|Rumors swirl around Advanced Cell Technology (OTCBB:ACTC)|
|By Access Wire|
|Monday, 13 December 2010 15:02|
The move to allow the phase I/II clinical trial will make the company the second in the US to test a human stem cell type of treatment. The study will use retinal cells, which will be derived from human stem cells, to transplant in 12 patients in the advanced stages of Stargardt's disease. The company hopes to treat specific forms of Macular Degeneration and blindness by injecting embryonic stem cell derived RPE cells into the eyes of human patients.
Researchers at the company saw 100% improvement with no side effects for more than 220 days in animal models whose visual cells had been damaged.
Advanced Cell Technology has been actively seeking to seize the vast commercial opportunity in Age-Related Macular Degeneration, an incurable disease, which afflicts nearly 15 million Americans and represents a $25-30 billion worldwide market.
Among the only viable therapies for the condition currently on the market is LUCENTIS (ranibizumab injection), a prescription medicine developed and distributed by Genentech for the treatment of patients with Wet Age-Related Macular Degeneration (AMD) and Macular Edema.
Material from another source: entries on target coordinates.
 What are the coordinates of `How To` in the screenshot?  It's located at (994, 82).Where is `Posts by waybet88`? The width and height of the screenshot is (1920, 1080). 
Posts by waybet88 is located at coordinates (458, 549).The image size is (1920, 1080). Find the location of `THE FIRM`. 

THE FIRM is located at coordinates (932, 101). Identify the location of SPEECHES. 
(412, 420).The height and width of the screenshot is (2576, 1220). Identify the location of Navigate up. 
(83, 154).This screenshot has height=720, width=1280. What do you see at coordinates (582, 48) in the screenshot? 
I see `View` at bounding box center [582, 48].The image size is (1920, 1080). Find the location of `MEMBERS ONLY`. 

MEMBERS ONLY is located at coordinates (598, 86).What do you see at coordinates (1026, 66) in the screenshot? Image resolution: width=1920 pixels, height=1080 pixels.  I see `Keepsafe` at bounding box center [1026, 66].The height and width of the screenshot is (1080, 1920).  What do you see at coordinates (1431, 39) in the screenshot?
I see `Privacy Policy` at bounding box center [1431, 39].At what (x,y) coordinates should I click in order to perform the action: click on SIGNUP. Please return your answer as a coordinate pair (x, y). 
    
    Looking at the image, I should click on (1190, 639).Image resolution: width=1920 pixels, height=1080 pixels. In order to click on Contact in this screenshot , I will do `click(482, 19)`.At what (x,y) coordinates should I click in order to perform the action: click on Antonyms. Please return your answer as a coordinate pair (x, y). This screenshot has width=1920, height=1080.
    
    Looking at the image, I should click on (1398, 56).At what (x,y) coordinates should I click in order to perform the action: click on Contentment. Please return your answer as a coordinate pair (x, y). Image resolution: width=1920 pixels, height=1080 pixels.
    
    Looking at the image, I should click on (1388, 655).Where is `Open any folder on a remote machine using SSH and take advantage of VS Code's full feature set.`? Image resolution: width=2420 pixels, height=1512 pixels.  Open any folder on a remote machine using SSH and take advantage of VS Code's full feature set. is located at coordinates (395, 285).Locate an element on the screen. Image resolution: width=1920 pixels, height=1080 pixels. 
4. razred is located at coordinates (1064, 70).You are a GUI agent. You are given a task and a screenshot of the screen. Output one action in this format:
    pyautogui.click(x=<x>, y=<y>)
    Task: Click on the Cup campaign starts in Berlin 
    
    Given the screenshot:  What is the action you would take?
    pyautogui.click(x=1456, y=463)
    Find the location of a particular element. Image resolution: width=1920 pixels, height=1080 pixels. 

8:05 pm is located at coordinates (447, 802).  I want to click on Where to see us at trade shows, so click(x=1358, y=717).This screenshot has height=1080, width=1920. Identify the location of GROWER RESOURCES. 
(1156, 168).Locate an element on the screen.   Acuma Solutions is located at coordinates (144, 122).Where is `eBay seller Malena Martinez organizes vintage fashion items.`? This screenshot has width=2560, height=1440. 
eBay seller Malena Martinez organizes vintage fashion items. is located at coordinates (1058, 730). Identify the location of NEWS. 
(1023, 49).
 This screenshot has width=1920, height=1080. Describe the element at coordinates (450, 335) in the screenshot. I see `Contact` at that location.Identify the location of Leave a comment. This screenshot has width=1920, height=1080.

The drug is known to have side effects and although not common, LUCENTIS patients have had eye- and non–eye-related blood clots, heart attacks, strokes, and death.
The company is about to start two Phase I trials in the U.S., but William M. Caldwell, Chairman and CEO of Advanced Cell Technology said in two recent interviews that while the U.S. market has been their primary focus of attention, the rest of the 30 million patients who suffer from Dry Age-Related Macular Degeneration worldwide also demand the company's attention.
"As big as the market is, and the opportunity is here in the United States, the European community offers a similar opportunity," said Caldwell in an interview with Biomedreports last week. "And with the E.U. controlling the regulatory perspective for the various countries on the continent, we will be looking very hard at the opportunity to take both our Stargardt’s and Dry AMD programs over there. I’ve been spending some time over there trying to ascertain what the best way is to do it and where the best places are to initiate the trials as well as learning a little bit about the process of how to work through the regulatory situations over there."
In an audio interview released on Monday by Proactive Investors, whose news sites cover financial developments in the U.S., Canada, Australia, U.K., and China, Caldwell stated: "I think you can also be looking for us to be moving into Europe with both these programs. So I would be looking to watch as we announce what our plans are for Europe. We're working through that right now."
Company officials could not be reached for comments on the latest rumors, but have previously stated via prepared statements their intentions to apply for permission to begin clinical trials in Europe in the near future. Any development involving a European partnership with an established biotechnology or pharmaceutical partner not only makes sense, but would serve to further validate a new technology that is among the closest to proving the potential clinical value of embryonic stem cell research.
Geron Corporation (Nasdaq: GERN ) was the first company to receive United States Food and Drug Administration license to use its stem cells and technology to treat a patient with a spinal cord injury at Shepard Center in Atlanta, Georgia.